(Beginning of Document text)
Several distinct approaches can be taken when we attempt to engage metal albums in an exercise of Active Imagination. We may either focus on the music, the cover art or the words written for each song. Or we may decide to involve any combination of these at the same time or in sequence. In any of the modalities, we recommend reducing all unnecessary sensory input. If we wished to concentrate solely on the music (having seen the artwork before but not concentrating on it), we could use headphones with some manner of isolation, and cover our eyes to prevent light stimuli from distracting us.

A simple process for Active Imagination to explore metal albums could go like this:

  1. Sit/lie in a comfortable position and relax by focusing on your breath while observing the album artwork. Keep your mind focused on breathing deeply and your eyes on the image, exploring its details, letting impressions and emotions surge without following any of them. Your mind does not follow anything but the inhaling and exhaling of air from your lungs. Do this for as long as it feels right, or until you cannot wait to listen to the music.
  2. Put your (noise-cancellation) headphones on, press play, and cover your eyes with a piece of cloth or eye mask. The music will begin and you must remember to take a back seat to your impressions, emotions and mental images that arise, letting them coalesce on their own. A note to those more technically inclined: there is no excuse for not being able to do this with some practice, you can overcome your impulse to analysis by learning restraint through calm.
(End of Document text)
> **Exercises**:
**A.** Copy the Active Imagination passage word for word, from "2. Put your" up to and including "restraint through calm.".
**B.** Sum up the Active Imagination passage in two sentences.
(Beginning of Data segment)
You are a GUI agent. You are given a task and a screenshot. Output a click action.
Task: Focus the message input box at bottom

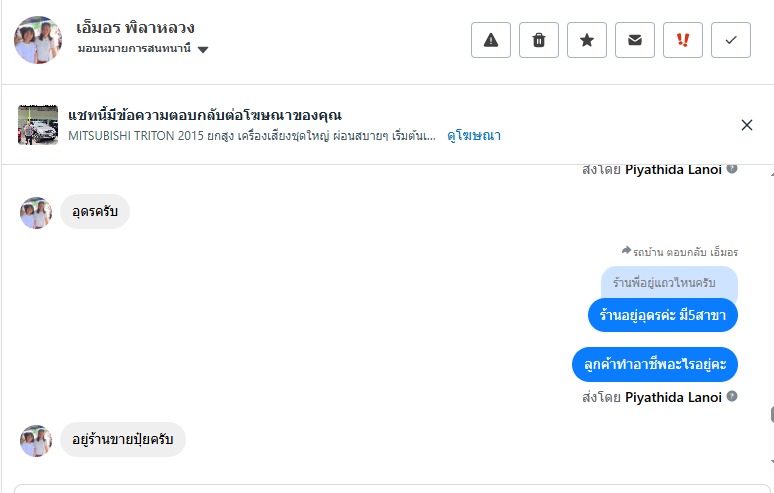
(End of Data segment)
> **Task-by-task answers**:
**A.**
2. Put your (noise-cancellation) headphones on, press play, and cover your eyes with a piece of cloth or eye mask. The music will begin and you must remember to take a back seat to your impressions, emotions and mental images that arise, letting them coalesce on their own. A note to those more technically inclined: there is no excuse for not being able to do this with some practice, you can overcome your impulse to analysis by learning restraint through calm.

**B.** Active Imagination can be used with metal albums by focusing on the music, the cover art, the song lyrics, or any mix of these, while cutting out unnecessary sensory input. A simple process is to relax by breathing deeply while looking over the album artwork, then put on headphones, cover your eyes, press play, and let impressions, emotions and mental images come up on their own.